Bitcoin Price Movement Classifier

The Data set was collected from Yahoo finance and contains the historical price of Bitcoins from 01/01/2021 till 09/09/2021. "BTH-USD.csv" is the data set file. I have calculated the Exponential Moving Average Indicator (EMA) to get more importance on the recent price data. Then Relative Strength Index (RSI) was calculated which hepls in understanding how quickly people bid the price of Bitcoin up or Down. Then the target column was created to determine if tomorrows price will be greater than todays price,then it will be considerd 1, else 0. RSI7, RSI14, RSI20, EMA15, EMA20, EMA50 were considerd as independent features, where RSI signifies the Relative Strength Indexes for the respective time periods and EMAs the respective Exponential Moving Average Indicators. Model wa sbuilt using Rando Forest Classifier and predicted on the test data set. However, the model was not at all promising. A Lot of testing is needed and a large dataset is required. I have not performed Hyperparameter optimization because it wont make a significant impact as the dataset is very small. For getting better accuracy, other models of ML and DL might work better and we need a huge dataset as the price of Bitcoin is very volatile.

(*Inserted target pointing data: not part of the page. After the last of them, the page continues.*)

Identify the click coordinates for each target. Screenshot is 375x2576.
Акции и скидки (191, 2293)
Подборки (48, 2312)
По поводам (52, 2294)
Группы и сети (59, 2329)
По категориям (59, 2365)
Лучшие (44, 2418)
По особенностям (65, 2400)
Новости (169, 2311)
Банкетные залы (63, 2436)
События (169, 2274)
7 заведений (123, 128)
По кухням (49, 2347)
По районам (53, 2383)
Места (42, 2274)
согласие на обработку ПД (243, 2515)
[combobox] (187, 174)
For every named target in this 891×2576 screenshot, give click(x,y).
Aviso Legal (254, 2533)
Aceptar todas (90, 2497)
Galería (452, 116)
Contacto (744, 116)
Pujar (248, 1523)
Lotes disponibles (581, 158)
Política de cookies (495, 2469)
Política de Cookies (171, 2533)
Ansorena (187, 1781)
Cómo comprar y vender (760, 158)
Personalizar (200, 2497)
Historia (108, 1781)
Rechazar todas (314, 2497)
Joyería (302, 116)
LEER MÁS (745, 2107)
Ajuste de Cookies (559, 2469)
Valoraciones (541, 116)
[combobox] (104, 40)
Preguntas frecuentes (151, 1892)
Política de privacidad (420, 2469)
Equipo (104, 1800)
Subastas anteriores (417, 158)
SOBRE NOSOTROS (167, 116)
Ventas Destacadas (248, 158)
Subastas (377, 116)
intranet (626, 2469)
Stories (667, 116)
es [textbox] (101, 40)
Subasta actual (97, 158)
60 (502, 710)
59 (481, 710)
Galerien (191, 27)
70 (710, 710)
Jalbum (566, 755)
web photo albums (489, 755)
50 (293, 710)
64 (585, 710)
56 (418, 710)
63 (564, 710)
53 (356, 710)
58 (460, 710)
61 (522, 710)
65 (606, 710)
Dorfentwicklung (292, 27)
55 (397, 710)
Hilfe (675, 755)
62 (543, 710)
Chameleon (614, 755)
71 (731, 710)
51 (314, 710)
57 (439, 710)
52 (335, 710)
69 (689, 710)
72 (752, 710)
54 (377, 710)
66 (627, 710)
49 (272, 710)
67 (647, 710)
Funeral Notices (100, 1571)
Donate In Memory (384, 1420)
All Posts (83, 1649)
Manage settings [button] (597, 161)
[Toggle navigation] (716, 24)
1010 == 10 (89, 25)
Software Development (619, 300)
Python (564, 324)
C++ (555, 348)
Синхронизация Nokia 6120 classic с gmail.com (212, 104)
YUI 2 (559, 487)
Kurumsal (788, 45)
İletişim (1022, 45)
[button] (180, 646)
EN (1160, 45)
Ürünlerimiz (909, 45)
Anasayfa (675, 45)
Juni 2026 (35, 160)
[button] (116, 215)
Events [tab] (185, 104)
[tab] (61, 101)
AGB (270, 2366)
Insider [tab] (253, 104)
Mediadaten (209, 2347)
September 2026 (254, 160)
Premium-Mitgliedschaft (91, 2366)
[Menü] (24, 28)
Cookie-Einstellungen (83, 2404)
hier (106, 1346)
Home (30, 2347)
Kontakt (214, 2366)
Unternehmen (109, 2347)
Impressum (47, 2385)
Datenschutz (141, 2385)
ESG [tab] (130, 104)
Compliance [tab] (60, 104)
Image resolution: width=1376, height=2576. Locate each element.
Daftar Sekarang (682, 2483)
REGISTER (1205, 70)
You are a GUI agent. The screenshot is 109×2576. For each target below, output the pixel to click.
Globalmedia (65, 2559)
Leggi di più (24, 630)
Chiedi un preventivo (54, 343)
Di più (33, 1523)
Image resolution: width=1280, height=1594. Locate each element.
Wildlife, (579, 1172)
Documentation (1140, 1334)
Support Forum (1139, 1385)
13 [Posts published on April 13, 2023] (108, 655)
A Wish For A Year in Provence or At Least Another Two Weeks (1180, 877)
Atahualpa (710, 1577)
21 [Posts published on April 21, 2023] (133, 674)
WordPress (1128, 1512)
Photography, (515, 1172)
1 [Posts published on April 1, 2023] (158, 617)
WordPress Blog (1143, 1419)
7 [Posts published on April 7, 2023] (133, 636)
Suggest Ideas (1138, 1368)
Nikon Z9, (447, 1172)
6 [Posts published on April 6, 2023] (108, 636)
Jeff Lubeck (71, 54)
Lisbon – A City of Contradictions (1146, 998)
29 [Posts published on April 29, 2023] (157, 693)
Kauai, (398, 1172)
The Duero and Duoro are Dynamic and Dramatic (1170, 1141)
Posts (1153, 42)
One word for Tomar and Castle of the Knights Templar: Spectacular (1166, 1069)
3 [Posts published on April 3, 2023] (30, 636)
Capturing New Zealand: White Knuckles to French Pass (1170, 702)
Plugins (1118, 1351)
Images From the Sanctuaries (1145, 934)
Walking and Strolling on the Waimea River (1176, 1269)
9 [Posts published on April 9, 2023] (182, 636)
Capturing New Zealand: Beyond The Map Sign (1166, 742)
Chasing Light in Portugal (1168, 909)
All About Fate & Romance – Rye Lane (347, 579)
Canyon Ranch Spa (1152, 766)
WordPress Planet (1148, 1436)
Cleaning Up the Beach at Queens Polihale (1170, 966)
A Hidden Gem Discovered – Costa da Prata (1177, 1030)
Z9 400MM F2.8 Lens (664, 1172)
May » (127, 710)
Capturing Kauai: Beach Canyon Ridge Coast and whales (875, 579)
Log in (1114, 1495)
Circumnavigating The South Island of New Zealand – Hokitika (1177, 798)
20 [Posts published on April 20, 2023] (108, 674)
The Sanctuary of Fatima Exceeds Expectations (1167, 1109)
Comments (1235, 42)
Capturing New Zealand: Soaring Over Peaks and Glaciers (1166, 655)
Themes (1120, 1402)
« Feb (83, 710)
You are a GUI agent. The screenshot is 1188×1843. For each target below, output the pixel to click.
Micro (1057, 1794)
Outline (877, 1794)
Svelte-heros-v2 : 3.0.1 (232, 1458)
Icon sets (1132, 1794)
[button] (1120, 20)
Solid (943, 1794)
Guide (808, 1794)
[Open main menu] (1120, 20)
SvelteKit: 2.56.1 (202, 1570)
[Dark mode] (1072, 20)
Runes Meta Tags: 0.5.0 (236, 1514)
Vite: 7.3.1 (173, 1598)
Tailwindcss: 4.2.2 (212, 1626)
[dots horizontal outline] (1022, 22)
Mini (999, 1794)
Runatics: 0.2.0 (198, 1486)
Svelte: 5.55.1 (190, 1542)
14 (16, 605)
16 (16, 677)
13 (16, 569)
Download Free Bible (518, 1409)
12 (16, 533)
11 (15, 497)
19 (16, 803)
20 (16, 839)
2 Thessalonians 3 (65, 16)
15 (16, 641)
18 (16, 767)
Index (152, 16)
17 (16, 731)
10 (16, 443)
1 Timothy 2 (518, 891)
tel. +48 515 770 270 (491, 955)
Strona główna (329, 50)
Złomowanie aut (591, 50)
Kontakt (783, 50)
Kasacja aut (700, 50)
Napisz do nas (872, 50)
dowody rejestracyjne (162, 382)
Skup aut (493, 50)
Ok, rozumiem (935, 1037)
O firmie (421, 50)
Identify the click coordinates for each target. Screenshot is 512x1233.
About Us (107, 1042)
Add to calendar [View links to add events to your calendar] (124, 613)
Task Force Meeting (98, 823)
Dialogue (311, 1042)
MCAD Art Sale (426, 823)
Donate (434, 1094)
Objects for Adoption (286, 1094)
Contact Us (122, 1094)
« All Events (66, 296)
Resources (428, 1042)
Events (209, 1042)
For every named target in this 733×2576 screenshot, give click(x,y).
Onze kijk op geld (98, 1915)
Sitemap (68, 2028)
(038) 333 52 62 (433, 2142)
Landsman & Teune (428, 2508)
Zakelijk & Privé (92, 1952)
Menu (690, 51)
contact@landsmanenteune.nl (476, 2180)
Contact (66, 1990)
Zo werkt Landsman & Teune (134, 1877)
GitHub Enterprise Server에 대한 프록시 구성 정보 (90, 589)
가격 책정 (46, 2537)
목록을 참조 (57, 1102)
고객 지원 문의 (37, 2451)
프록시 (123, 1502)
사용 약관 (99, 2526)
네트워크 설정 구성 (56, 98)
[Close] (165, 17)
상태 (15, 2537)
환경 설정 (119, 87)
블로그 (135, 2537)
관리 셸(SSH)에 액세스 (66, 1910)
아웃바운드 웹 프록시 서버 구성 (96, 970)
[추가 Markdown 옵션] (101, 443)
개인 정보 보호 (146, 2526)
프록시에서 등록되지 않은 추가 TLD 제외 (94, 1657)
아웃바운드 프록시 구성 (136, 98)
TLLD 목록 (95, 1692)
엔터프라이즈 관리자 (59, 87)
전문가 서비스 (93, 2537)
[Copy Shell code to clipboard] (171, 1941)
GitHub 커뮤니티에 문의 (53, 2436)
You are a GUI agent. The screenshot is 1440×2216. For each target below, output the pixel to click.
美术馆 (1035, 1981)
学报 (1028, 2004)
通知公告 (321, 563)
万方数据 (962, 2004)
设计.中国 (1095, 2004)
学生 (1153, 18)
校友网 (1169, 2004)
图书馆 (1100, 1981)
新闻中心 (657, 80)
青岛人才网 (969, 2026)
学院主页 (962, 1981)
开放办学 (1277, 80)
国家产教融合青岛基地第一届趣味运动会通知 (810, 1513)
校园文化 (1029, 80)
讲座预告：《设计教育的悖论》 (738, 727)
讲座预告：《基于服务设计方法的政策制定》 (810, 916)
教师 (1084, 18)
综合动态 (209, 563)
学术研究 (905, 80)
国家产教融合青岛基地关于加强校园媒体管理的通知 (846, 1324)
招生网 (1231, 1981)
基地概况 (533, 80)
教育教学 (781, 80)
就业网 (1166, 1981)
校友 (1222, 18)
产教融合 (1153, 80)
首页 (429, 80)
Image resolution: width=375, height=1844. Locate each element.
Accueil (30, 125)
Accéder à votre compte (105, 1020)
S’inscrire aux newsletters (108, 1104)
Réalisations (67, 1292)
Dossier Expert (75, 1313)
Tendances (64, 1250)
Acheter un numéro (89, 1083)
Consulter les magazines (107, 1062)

AAPL Stock Price Prediction And Forecasting Using Stacked LSTM

The Dataset (AAPL.csv) comprises of the historical data of the last five years of Apple Stock prices and was collected using Tingo API and Pandas Data Reader. I have considered the stock closing price for the entire prediction and forecast. Data preprocessing was performed as an initial step as LSTMs are sensitive to the scale of data. So, Scikit- learn's MinMAX scaler was used to convert all the data between 0 to 1. As it is a time series usecase, the datset was divided into Training and Testing data based on date. 65% of the data was used for trainig the model and the remaining 35% was used for testing. A stacked LSTM model was built using 3 hidden layers and 1 output layer. Mean Squared Error was used as a Loss function and I have used Adam as optimizer. The model performed quite well with not so high MSE value and then forecasts were made for the next 30 days based on 100 previous days time step. Visualizations were made to get a better understanding of the picture.

Credit Card Risk Assessment

The dataset("Credit_default_dataset.csv") has 24 features and one target("default.payment.next.month"). Based on the independent features like Limit balance, age, education, marriage, pay 1,2.., Bill amount 1,2.., and pay amount 1,2.., the aim was to predict whether an individual having the credit card will be defaulter for the next month. Basic data preprocessing steps were applied and a simple credit risk model was created using XGBoost Classifier. Hyperparameters were tuned and the model gave an accuracy of 82%.